Han sido algo menos de seis minutos que quedarán para la historia. Así de breve, pero importante, ha sido el 'Ferdinandus-Walzer', un vals compuesto por Geiger a los 12 años, estrenado en 1848 y que acaparó el protagonismo en el mediático recital dominado por la música alegre de la familia Strauss.
De esta forma, el concierto, dirigido por Riccardo Muti, incluyó una innovación, aunque tardía para muchos, a su habitual celebración de la tradición con sus optimistas y ligeros valses, polcas y galopes.
Geiger, hasta ahora poco conocida, robó el protagonismo de este concierto a la saga de los Strauss con una pieza que, según Muti, destaca por su gran calidad.
"No elegí este vals por ser obra de una mujer, sino por su valor artístico", afirmó Muti durante una rueda de prensa en Viena para presentar el evento.
Aunque el reconocido director italiano insistió en que ni él ni la Filarmónica se guiaron por cuestiones de género, es difícil no ver esta decisión como un intento por adecuar a los tiempos un concierto conocido por su conservadurismo.
Vals de Geiger
Según Muti, el vals de Geiger es "una pieza muy hermosa y con gran personalidad", lo que lo convierte en la principal novedad de la 85 edición del concierto, que se retransmitió en directo a casi 100 países desde la Sala Dorada del Musikverein.
Geiger, que además de compositora fue pianista y actriz, mantuvo cercanos lazos con la familia Strauss.
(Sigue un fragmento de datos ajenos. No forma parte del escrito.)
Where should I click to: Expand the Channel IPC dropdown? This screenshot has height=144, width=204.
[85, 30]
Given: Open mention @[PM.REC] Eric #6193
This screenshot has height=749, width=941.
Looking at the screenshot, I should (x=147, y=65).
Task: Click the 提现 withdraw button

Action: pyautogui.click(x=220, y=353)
El estreno mundial de su 'Ferdinandus Waltz' fue dirigido por Johann Strauss padre.
Pese a su precoz y enorme talento, Geiger abandonó casi por completo la creación después de casarse con un aristócrata a los 25 años y dar a luz a su único hijo.
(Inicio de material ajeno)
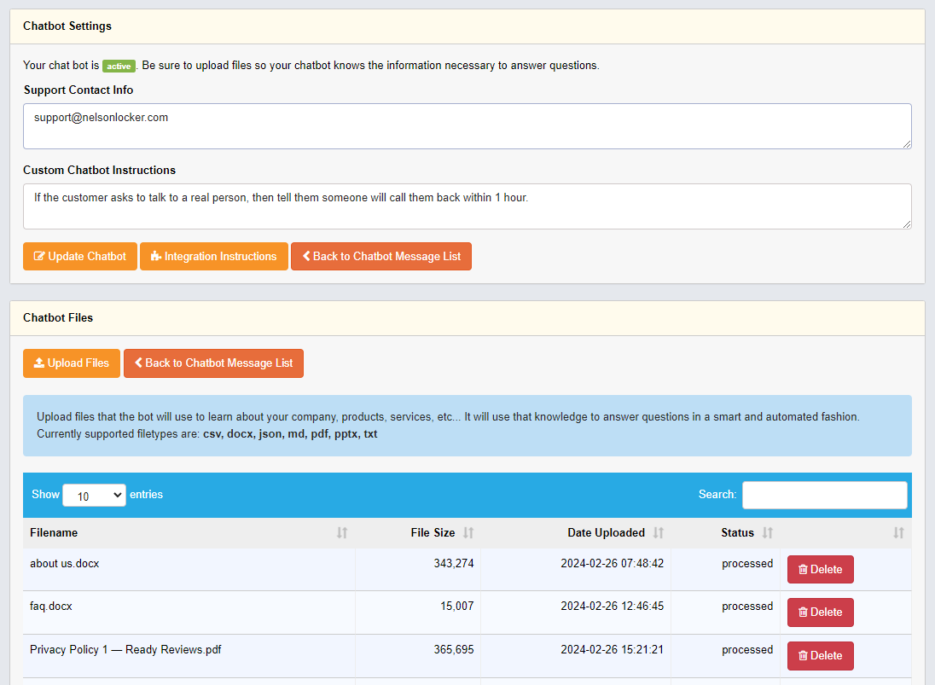This screenshot has width=935, height=685.
Task: Click the Support Contact Info text field
Action: pos(468,125)
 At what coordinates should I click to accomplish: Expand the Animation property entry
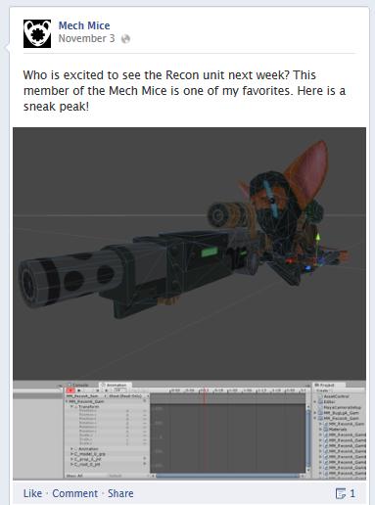click(71, 449)
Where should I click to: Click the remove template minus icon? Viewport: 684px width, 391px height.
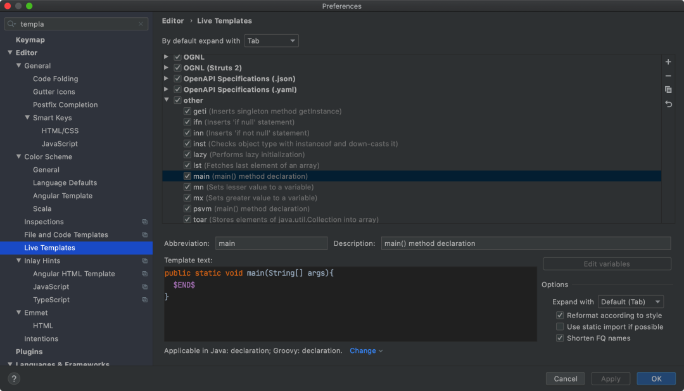[668, 76]
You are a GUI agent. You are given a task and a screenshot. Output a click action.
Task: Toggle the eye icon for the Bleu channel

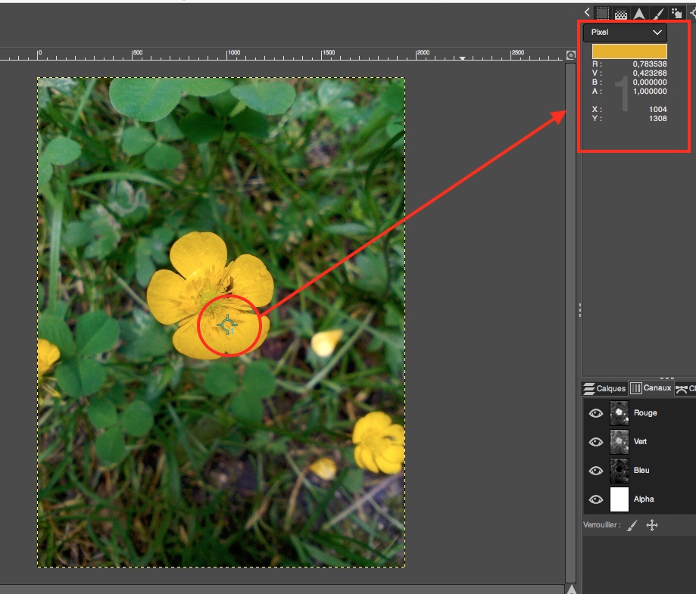[596, 471]
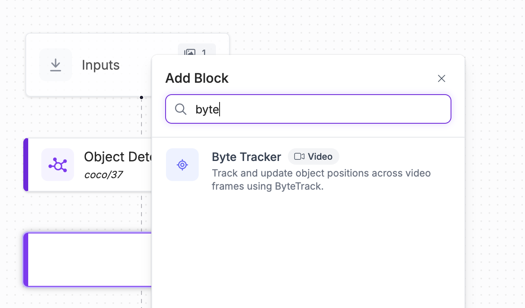Click the dashed connector below Object Detection
525x308 pixels.
(x=141, y=211)
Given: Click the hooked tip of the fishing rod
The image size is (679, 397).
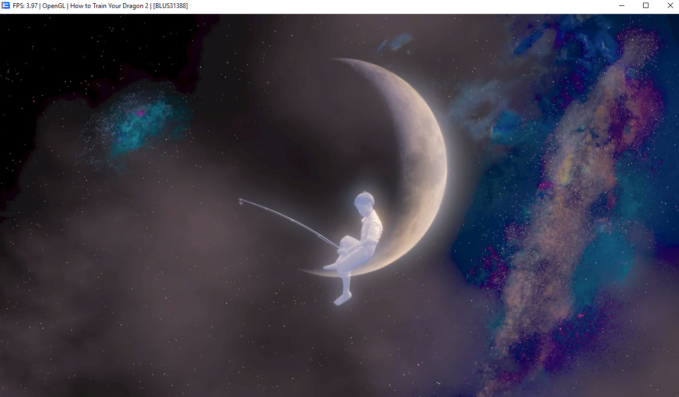Looking at the screenshot, I should click(242, 201).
La inclusión de la compositora en el recital de música clásica más seguido del planeta rompe una barrera en un concierto con -hasta ahora- nula presencia femenina, tanto en el podio como en el repertorio.
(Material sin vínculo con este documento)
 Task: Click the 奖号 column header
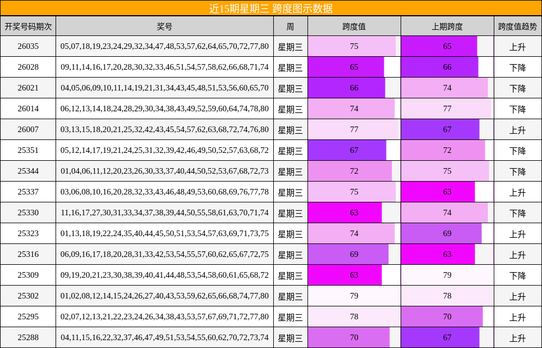click(166, 25)

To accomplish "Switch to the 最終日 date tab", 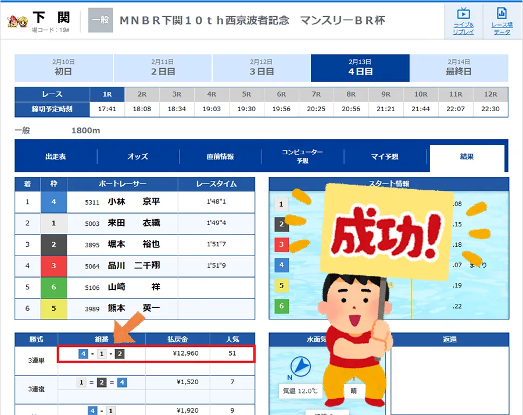I will (458, 68).
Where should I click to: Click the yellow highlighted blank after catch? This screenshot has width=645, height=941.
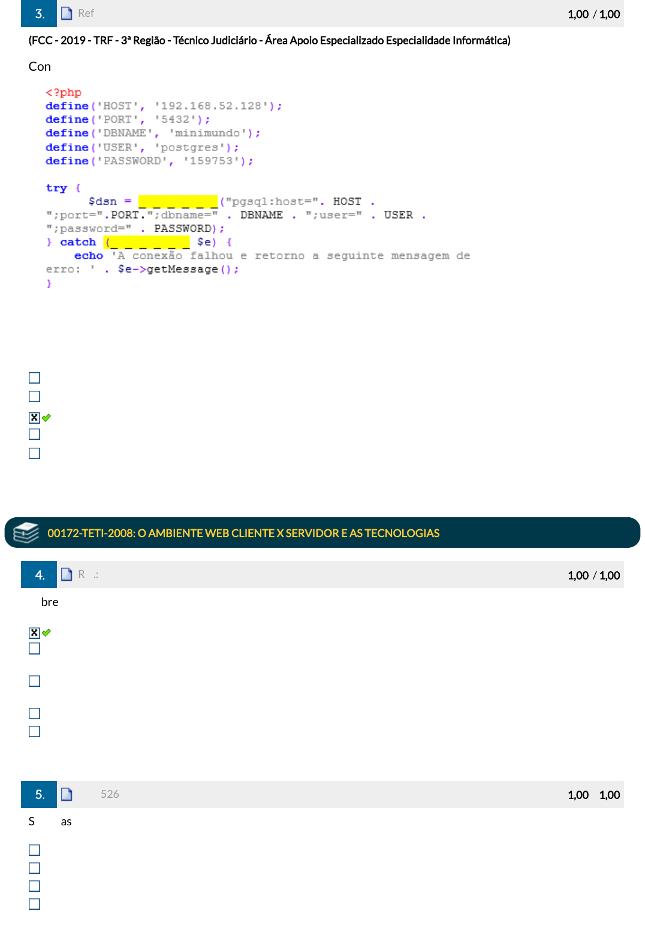(x=148, y=242)
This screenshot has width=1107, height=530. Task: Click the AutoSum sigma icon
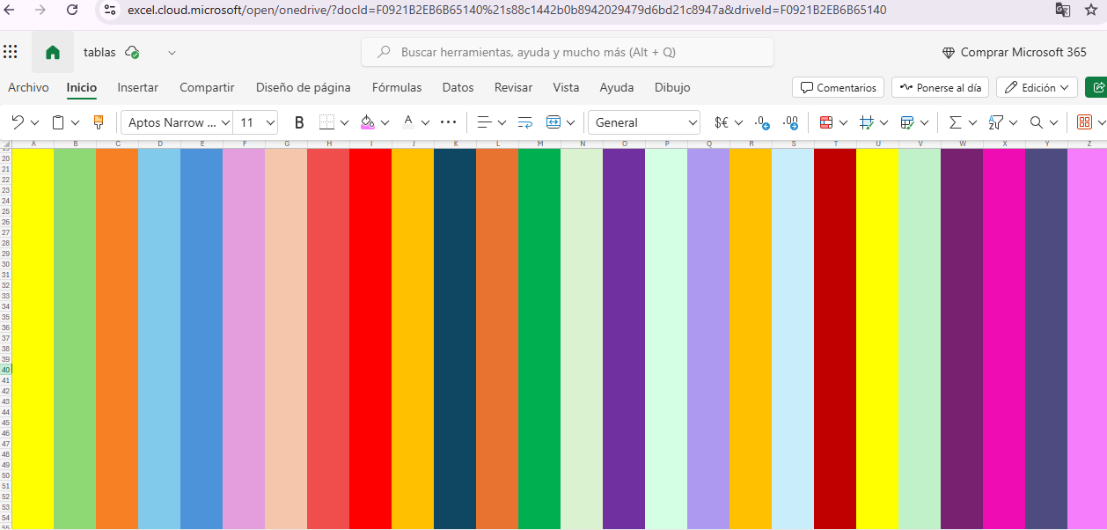955,122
Apenas el 15 % de todos los integrantes de la orquesta son mujeres, que pudieron incorporarse a la Filarmónica sólo a partir de 1997.
Otro gran protagonista del concierto fue Riccardo Muti, quien, a sus 83 años, dirigió este concierto por séptima vez y se consolidó como el director vivo que más veces ha liderado el recital.
El maestro italiano mostró un vigor que desafía la edad, conduciendo con su habitual elegancia y una sensibilidad que realzó la esencia de esta música, descrita por él mismo como "melancólica y alegre".
El público y los filarmónicos mostraron una gran complicidad y cariño hacia el director italiano, que en su tradicional mensaje de año nuevo deseó "paz, fraternidad y amor".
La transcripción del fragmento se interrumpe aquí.